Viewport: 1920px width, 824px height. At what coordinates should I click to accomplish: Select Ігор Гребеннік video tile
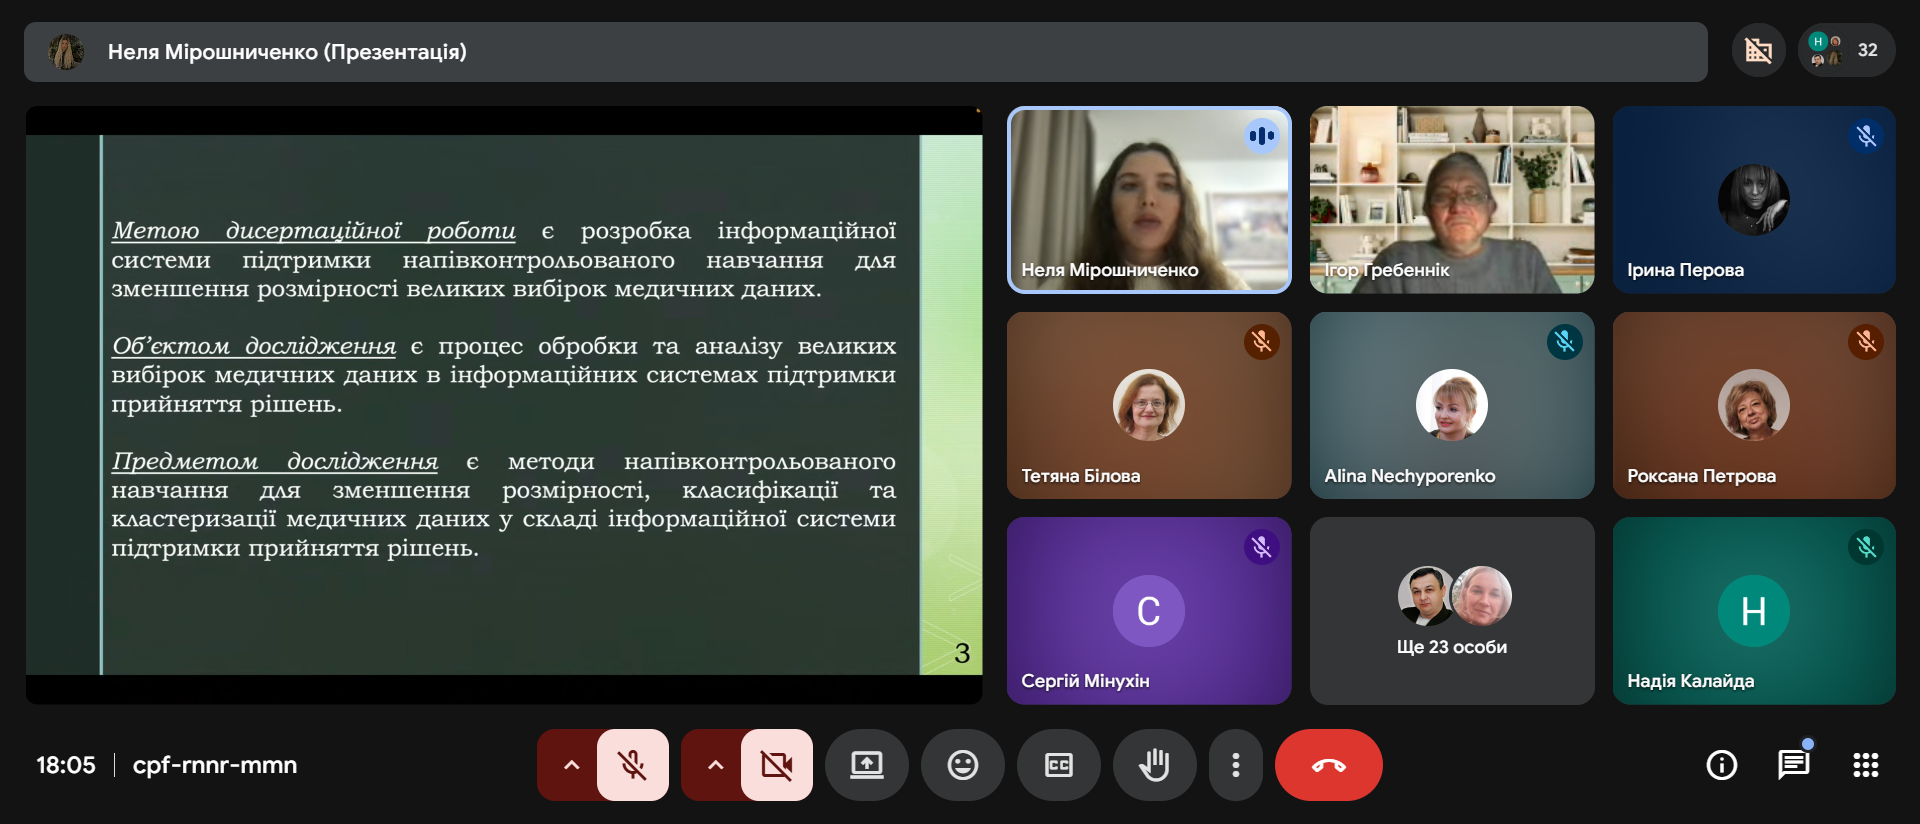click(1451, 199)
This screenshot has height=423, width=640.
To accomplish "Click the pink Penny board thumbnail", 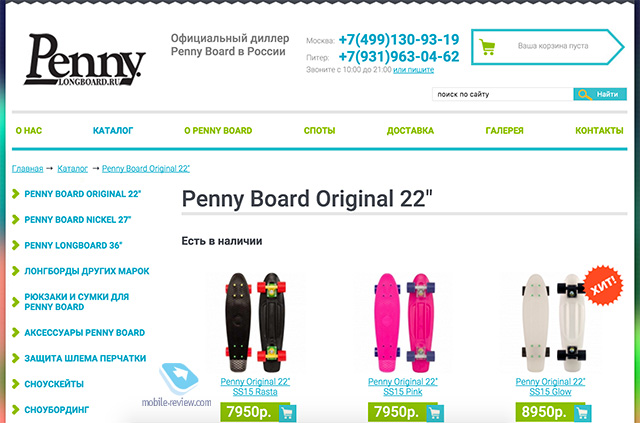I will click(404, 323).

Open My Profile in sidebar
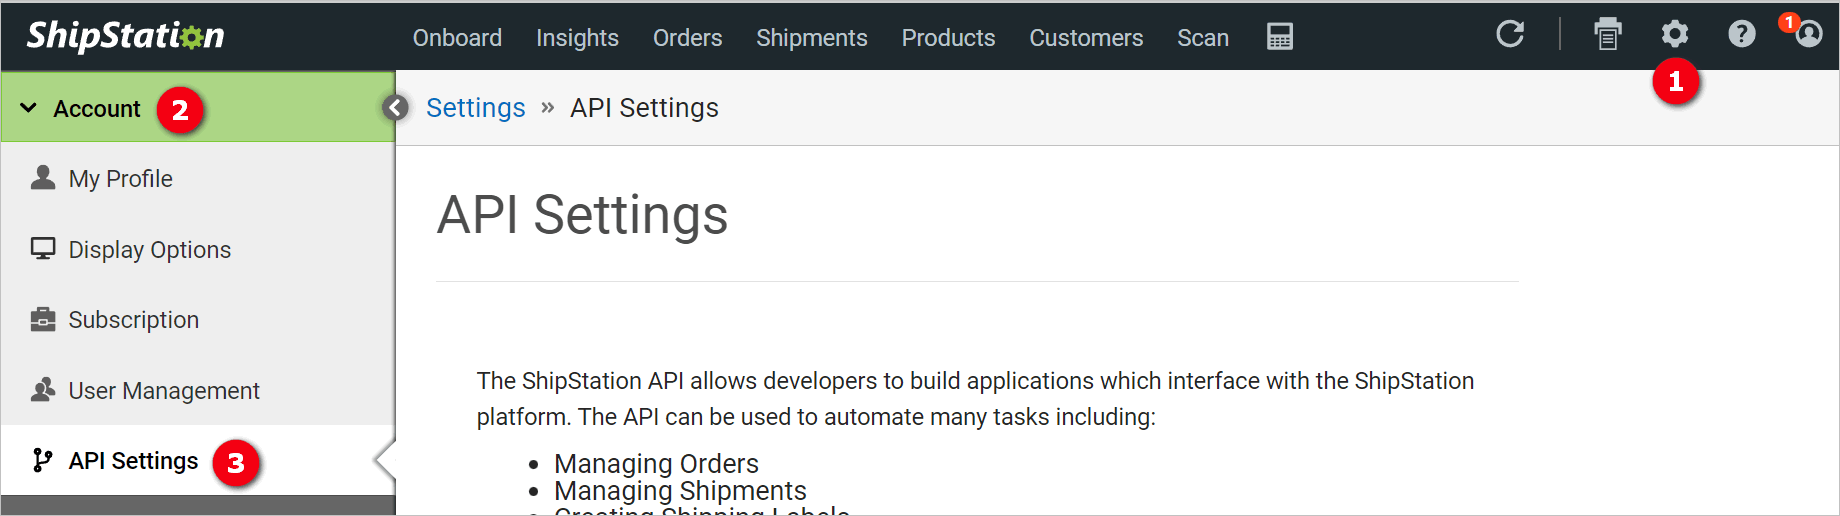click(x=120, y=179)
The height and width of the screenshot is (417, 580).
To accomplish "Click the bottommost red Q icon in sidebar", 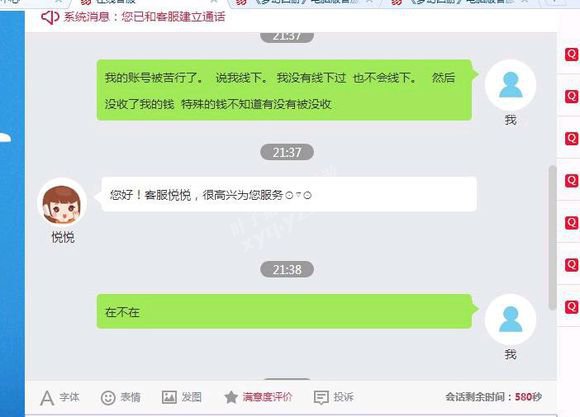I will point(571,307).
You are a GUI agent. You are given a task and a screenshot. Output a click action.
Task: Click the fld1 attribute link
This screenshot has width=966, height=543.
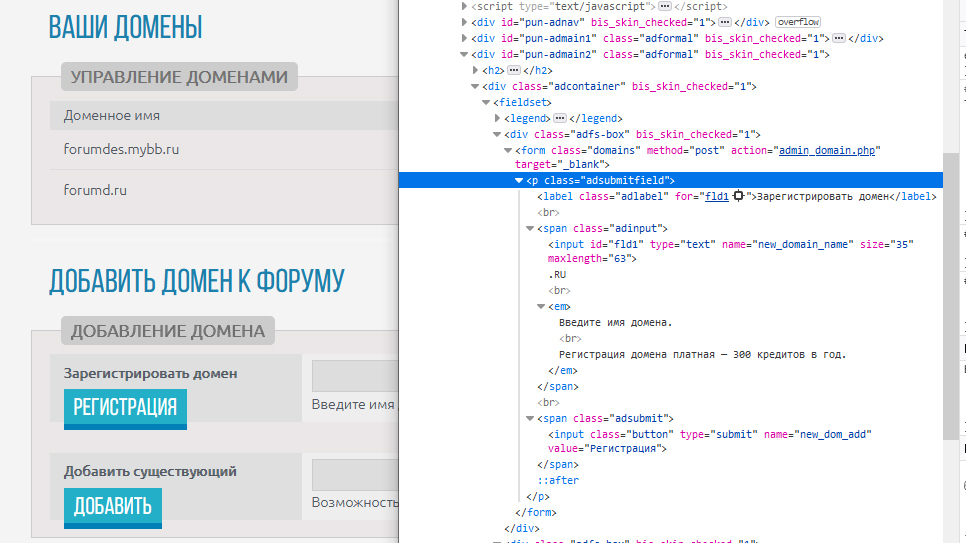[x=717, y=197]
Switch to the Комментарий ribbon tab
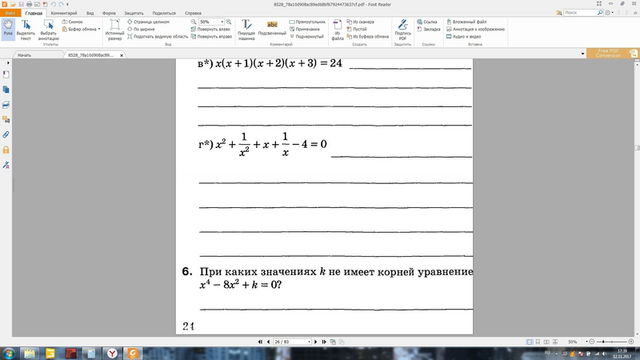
==
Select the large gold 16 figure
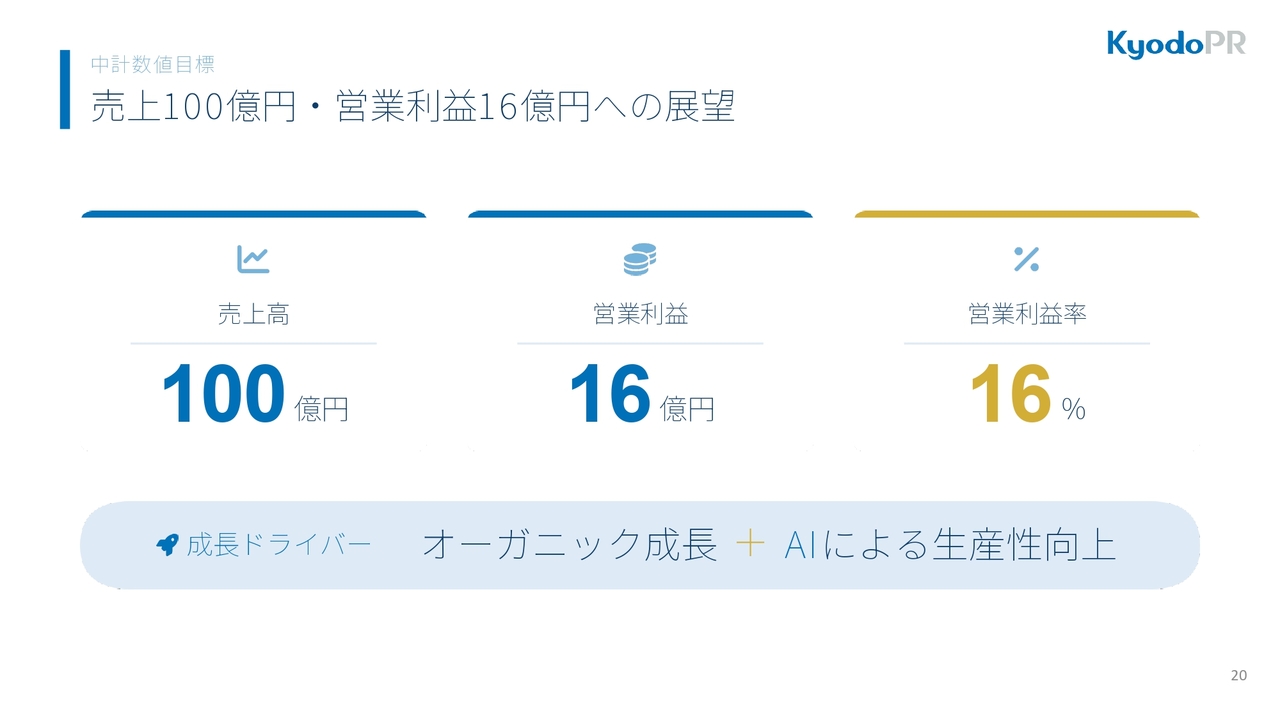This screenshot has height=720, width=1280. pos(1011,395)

— Exercise —
Although the records above contain pictures, the copy should not; retype exactly the lines from the one containing "This screenshot has width=966, height=543." through the one containing "Switch to the Комментарий ribbon tab".

— Completed exercise —
This screenshot has width=966, height=543.
[x=717, y=197]
Switch to the Комментарий ribbon tab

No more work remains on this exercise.